NO hay ninguna Cabalgata de los Reyes Magos como la de Sevilla. Ninguna con tanto amor, con tanto mimo. Puede que sea porque la organiza el Ateneo, que supo crear una seña de identidad sevillana. Ese esfuerzo se simboliza en tres hombres: José María Izquierdo, que la creó; José Jesús García Díaz, que la enraizó; y Alberto Máximo Pérez Calero, que le ha dado nuevos bríos a la Cabalgata del Siglo XXI con el Centenario. Un ejemplo de ese éxito fue el brillante acto que organizaron en el Teatro Lope de Vega, con un pregonero, Carlos Navarro Antolín, que dio riendas sueltas al recuerdo del niño que lleva dentro.

ES como un gran símbolo para Sevilla. En esta historia todo es grande, hay que advertirlo. El Banco de Andalucía pudo ser el gran banco de los andaluces, como el Santander de los montañeses y buena parte de España. Pero no fue lo mismo.

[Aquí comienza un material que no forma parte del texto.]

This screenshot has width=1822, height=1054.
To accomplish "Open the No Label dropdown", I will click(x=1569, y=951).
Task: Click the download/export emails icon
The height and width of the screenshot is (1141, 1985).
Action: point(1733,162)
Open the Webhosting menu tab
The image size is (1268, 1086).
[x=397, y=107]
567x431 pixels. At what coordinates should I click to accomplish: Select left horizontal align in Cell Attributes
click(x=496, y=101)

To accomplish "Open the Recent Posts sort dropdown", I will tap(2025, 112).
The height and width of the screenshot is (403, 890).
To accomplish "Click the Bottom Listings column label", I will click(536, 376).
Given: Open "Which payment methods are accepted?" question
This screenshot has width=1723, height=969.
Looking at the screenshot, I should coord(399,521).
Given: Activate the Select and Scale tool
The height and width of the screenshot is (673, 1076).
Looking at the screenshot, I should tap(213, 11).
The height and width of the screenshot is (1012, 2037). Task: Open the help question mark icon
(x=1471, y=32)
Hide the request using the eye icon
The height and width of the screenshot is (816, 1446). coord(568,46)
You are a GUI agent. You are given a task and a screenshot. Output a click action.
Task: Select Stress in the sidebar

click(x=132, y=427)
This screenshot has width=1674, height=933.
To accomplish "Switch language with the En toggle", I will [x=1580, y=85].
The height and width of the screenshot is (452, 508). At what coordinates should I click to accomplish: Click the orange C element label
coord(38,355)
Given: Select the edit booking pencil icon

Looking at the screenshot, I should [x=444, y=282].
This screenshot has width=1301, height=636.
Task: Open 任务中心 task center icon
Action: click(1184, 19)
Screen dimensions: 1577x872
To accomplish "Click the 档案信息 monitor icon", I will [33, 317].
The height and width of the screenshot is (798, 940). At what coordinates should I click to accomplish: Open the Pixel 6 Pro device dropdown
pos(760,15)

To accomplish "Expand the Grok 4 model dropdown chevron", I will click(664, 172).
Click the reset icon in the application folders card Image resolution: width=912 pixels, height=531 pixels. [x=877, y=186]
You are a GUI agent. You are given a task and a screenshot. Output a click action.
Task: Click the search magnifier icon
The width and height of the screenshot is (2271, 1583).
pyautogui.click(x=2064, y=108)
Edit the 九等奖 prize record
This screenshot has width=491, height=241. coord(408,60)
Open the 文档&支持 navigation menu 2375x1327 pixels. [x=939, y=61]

El Banco de Andalucía se fundó en Jerez, en 1844, y pereció en Sevilla, en 2009. En sus orígenes del XIX estuvo vinculado a los negocios del vino. Centró su actividad en Jerez, El Puerto y Cádiz, y algo después en Sevilla y Huelva. Fue el banco de la Baja Andalucía. Trasladó su sede a Sevilla en 1991. Pero 18 años después, se lo tragó el Banco Popular Español, en el proceso de fusiones bancarias. De modo que nos quedamos sin la Liga Andalucía. La sede principal del extinto banco será reconvertida en un gran hotel de lujo, que abrirá sus puertas en 2018. El sino de los tiempos.

LA crisis no ha terminado. Lo digo porque se considera “un escándalo” y “un insulto” a Sevilla y a Cádiz la subida de 0,14 euros en el peaje de la autopista AP-4 (que serán 0,28 euros en el viaje de ida y vuelta). Ahora cuesta 7,20 euros; pero pasará a 7,34 euros, a partir del 1 de enero de 2018. Digo que la crisis no ha terminado, porque subirá un 2%, que es, más o menos, lo que han pedido en algunos convenios; y quienes no llegan a tanto, están con el temor de arruinarse, dependiendo del número de veces que viajen. En enero de 2020 se supone que ya saldrá gratis, y que no habrá peaje, pero casi nadie lo cree, a pesar de que lo prometió Ana Pastor cuando era ministra y lo ha repetido el actual ministro de Fomento, Íñigo de la Serna. También el presidente de la concesionaria Abertis, Salvador Alemany, dijo que no habrá prórroga después de 2019.

EN la asamblea del Sevilla FC lo más comentado ha sido el enfrentamiento entre José Castro y José María del Nido, en otros tiempos amigos y compañeros directivos. En los clubes de fútbol pasa como en los partidos políticos y las hermandades, que las alianzas se rompen. Sin embargo, se ha prestado menos atención a un asunto que va más allá de lo deportivo. Es una propuesta que no se ha aprobado; pero que ahí quedó, tras ser lanzada, por si le dan la vuelta a la tortilla del poder sevillista, o cambian de ideas, o lo que sea. Me refiero al planteamiento del ex presidente Del Nido para construir un nuevo estadio (más grande, más moderno y más de todo), con capacidad para 60.000 espectadores.

EN Sevilla hay que mirar de reojo el conflicto territorial que han montado entre Cataluña y Aragón, a propósito de las 44 obras de arte del monasterio de Sijena, que se encontraban en el Museo de Lérida. El fugado Puigdemont ha llegado a decir que han aprovechado “el golpe de Estado” para “expoliar a Cataluña”. Se refiere a unas obras de arte que procedían del monasterio aragonés, y que fueron vendidas a la Generalitat catalana por unas monjas, en 1983, sin permiso. Una venta que fue anulada por decisión judicial, por lo que se ordenó el retorno a su lugar original. Sin embargo, este caso es una minucia en comparación con otros expolios mucho más graves sufridos en Sevilla. Porque aquí no se vendieron, sino que se robaron como botín de guerra.